40% Drop In Sales Due To GST And Ringgit Slump

raya shopping

The recent implementation of the Goods and Services Tax (GST) and the weakening Ringgit has hit retailers in the country hard, with some registering more than 40% decline in sales over festive periods in second half of the year.

Most retailers blame the decline on GST, which was implemented in April 2015, and the sliding Ringgit against the US dollar, said Datuk Shamsuddin Bardan, executive director of the Malaysian Employers’ Federation (MEF).

Due to these factors, consumers are more prudent with their spending, resulting in a slow down in sales during the Hari Raya and Deepavali seasons.

The cost of goods were “seemingly” higher because the tax and the exchange rate had also affected all players in the retail sector, both big and small companies, he added.

“The challenges are very high for the retail sector.

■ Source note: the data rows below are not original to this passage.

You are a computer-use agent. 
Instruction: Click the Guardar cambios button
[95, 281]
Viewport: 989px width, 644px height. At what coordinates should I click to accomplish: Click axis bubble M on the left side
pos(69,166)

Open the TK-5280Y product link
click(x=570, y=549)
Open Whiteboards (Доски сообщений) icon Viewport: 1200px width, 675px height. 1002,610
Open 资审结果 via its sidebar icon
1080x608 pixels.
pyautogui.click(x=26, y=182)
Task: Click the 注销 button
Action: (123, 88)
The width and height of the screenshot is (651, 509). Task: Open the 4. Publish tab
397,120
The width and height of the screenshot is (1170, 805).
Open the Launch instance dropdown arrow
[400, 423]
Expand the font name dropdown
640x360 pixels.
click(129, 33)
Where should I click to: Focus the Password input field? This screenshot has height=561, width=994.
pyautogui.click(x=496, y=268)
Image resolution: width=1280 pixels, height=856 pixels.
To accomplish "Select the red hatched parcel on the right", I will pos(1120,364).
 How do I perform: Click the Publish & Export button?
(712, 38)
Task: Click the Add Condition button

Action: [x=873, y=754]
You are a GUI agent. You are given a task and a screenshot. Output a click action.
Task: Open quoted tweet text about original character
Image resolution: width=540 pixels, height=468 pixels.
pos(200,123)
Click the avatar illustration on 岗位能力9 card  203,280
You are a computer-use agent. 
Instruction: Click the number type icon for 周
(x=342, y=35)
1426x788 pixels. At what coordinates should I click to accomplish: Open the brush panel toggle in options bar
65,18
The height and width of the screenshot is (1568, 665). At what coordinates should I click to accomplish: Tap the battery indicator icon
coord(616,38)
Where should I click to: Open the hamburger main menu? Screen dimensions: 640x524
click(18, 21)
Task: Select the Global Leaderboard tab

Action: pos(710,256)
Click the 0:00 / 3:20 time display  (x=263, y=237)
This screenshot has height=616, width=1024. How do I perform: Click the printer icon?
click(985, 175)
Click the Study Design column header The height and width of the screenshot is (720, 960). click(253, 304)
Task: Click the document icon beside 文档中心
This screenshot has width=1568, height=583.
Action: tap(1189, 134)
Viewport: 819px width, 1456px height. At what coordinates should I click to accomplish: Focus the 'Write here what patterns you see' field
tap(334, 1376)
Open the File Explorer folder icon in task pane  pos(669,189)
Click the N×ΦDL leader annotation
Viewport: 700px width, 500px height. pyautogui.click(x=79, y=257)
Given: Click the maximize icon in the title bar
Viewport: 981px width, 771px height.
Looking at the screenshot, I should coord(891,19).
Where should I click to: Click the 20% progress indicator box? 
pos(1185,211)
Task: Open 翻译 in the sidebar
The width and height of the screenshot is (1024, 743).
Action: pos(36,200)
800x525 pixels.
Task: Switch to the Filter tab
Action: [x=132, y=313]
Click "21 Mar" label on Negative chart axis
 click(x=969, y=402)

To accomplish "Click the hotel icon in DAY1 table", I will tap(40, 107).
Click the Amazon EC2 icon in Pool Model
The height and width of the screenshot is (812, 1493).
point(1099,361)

The sector has very much to do with domestic market outlook, especially when the rakyat is very careful with their spending and choosy with their purchases. As such, the retail sector will be affected very much,” he told The Malaysian Insider.

Due to the poor consumer sentiment, retailers are impacted with a drop of more the 40% than the usual spending during the last two festive seasons in July and November.

“You look at Hari Raya and Deepavali. Many retailers are saying that their sales were affected, some by more than 40%.

“In this kind of revenue outlook, this sector has no choice but to actually restructure their manpower and, unfortunately, when they talk about restructuring, they are talking about retrenchment.”

Though many retailers were said to be struggling, Shamsudin said, MEF had yet to receive any reports on closures or retrenchments.

Retail Group Malaysia (RGM), an independent retail research firm, cut its forecast for retail sales this year for the fifth time due to poor figures in the second and third quarters of the year, The Edge Financial Daily reported.

This decision to revise its forecast to a more conservative figure was due to the weakening Ringgit in the last few months, which led to higher cost of import.

However, RGM’s report of 3.8% year-on-year growth in Q4 (October to December) is higher than what was reported by Malaysia Retailers Association’s (MRA) at 1.3% growth.

RGM believed that the higher cost of overseas travel would encourage domestic spending in the last quarter.

MRA also said it did not expect its businesses to recover strongly for the period as they expected a 2.6% contraction in sales.